▶ [Text]
• • • • •

RD: What do you want your viewers to learn and understand from the documentary film?

LS: Well, I had quite an interesting experience recently. The first time I showed this film was at the National Deaf People of Color conference in Texas. I wanted to honor the People of Color by showing them the video first and wanted to get their feedback first as well. After the video was shown, I set up a camera in a private room for people who watched the video to go in that room and provide their feedback. They also had the option to write it down as well. I also asked the audience at the National Deaf People of Color conference to tell what they honestly felt and if they felt that the film represented them well. All of them responded yes and felt like it was the same story and same song- they relate to the experiences shared on the film. There was one thing that the majority gave feedback on was about why the film was short. They felt that 40 minutes was not enough. They wanted more time. I went to a different conference with a smaller audience, but mainly white people and I showed them the film. They said the film was too long. They said that the film should be 30 minutes. It was interesting for me. Both different audiences and both gave feedback in terms of how long the movie should be! So the people at the National Deaf People of Color conference felt familiar and relatable with the film. They are aware with this feeling and wanted discuss more about that which is why they wanted to elaborate more time for the film. I think it is because they finally see a story that they can say, “I feel that way too!.” They share the similar experiences. As for the other group with more white people, I feel I need to work harder on them. They are our allies. We need their support. So, I feel like I need to work on them for them to understand more why this is an issue for Deaf People of Color. I need to figure out how to balance on making sure Deaf People of Color can share their experiences just as getting more white allies to support us too.

RD: What is your encouragement for the Deaf People of Color watching this video right now?

LS: Tell your stories LOUDER. I mean LOUDER as in “sign” louder. Become more upfront with your stories. For example, the Women’s march last year- that was a LOUD event. People flocked over for this event. Another example is the Parkland shooting gathering when young people got together to fight against the system- that was LOUD. I encourage Deaf People of Color to be more LOUD with your stories. Do not let oppression or colonialization continue to linger, but rise up against that and tell your story. The documentary film is one of the ways that I am speaking up “LOUDLY” and my vlogs as well. Social Media is a powerful tool really. I would like to see more Deaf People of Color in movies or theatre. There is a rising star, Lauren Ridloff who acted on a Broadway play called Child of a Lesser God. There are many wonderful people out there, but the opportunities are limited for them because of the system. Do they have access? Technology? Financially stable? So, yes that is my encouragement- be more LOUD.

RD: Thank you for your time, Laurene. I appreciate you being willing for this interview.

LS: Thank you too. I feel honored! Hopefully more people will watch the video! I also have to add that it is free!

RD: Awesome, free movie! Now, I encourage all of you to watch the video on YouTube “Climbing the Avalanche.” You can find the link in the transcript. See you later.




Guest Deaf Bings: Hotel Doors & Dark Confusion

Alex: Here are two Guest Deaf Bings.

“Hotel Rooms”

Tamara: When Deaf people have a wedding, as you arrive at the hotel, how do you identify the “deaf rooms?” Just look at the doors. Deaf people tend to use latches to keep doors ajar like this. That Deaf Bing!

“Talking in the Dark”

Hayden: One Deaf Bing is… When it is raining hard and you, a Deaf person, is with a hearing friend in a house and the power goes out. When hearing person talks, the Deaf person says, “What? Say again. I can’t see.” So he speaks again and the Deaf says, “What?” again.

That Deaf Bing!

(Thanks Tamara and Hayden!)  



That is all for today. See you tomorrow and stay with the light!

• • • • •

▶ [Information]
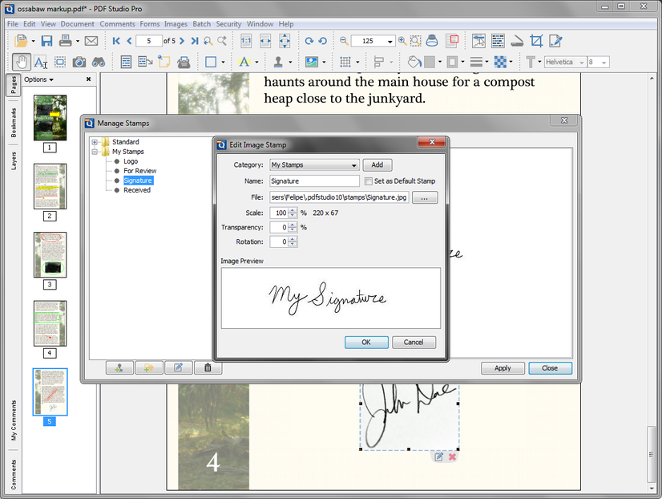This screenshot has height=499, width=662.
Task: Open the Comments menu
Action: [117, 24]
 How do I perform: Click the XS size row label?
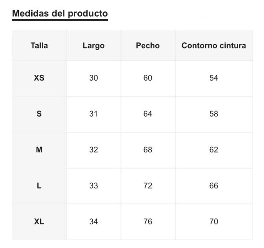(x=39, y=78)
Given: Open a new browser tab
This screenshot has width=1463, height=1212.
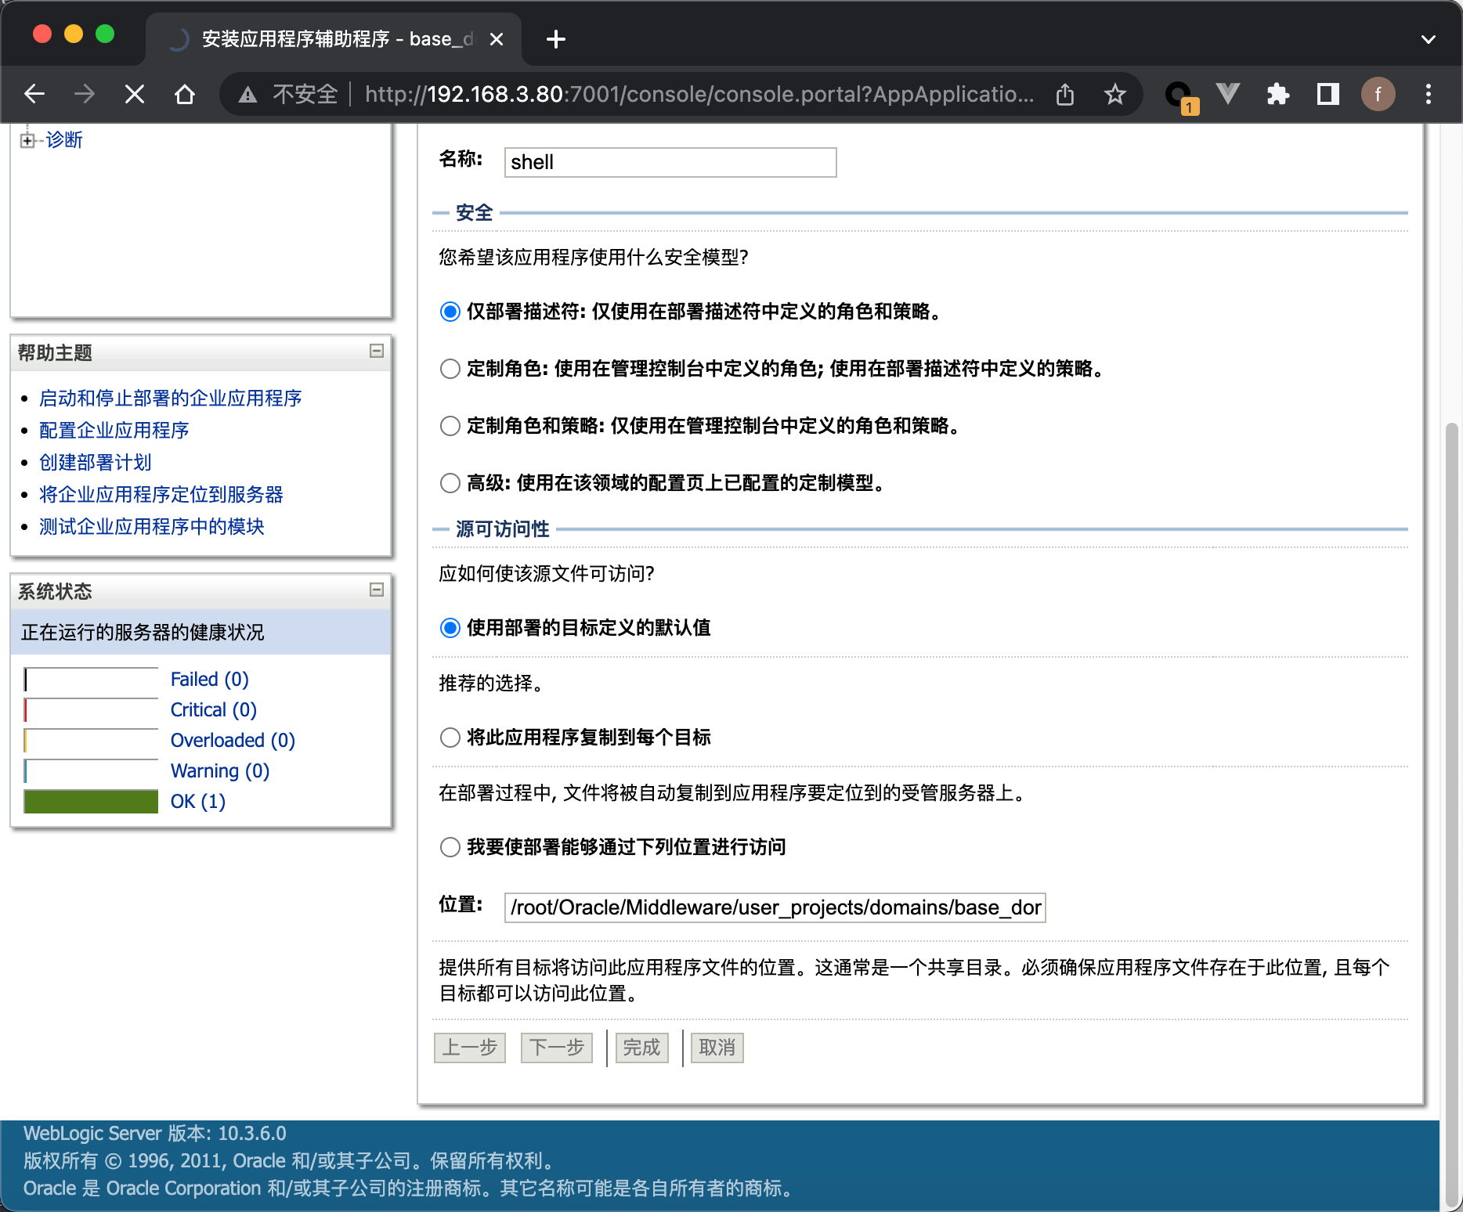Looking at the screenshot, I should tap(556, 39).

• • • • •

▶ [What to work on]
A – Sum up the transcript in two sentences.
B – From the transcript, write out word for word everything from "RD: Awesome, free" down to "See you later.".
C – According to the transcript, why did the audience at the National Deaf People of Color conference want the film to be longer? Answer in one to three sentences.
The items are separate from the transcript and have nothing to do with it.

▶ [Results by task]
A – In an interview, LS explains that an audience at the National Deaf People of Color conference related to the documentary and wanted it longer than 40 minutes, while a mostly white audience thought it was too long, and she urges Deaf People of Color to tell their stories LOUDER. The transcript then shares two Guest Deaf Bings: Deaf guests using latches to keep hotel doors ajar, and a Deaf person who can't see a hearing friend talking during a power outage.

B –
RD: Awesome, free movie! Now, I encourage all of you to watch the video on YouTube “Climbing the Avalanche.” You can find the link in the transcript. See you later.

C – The film felt familiar and relatable to them. They knew the feeling it showed and wanted to discuss it more, so they wanted more time. LS thinks this is because they finally saw a story that made them say "I feel that way too!" since they share similar experiences.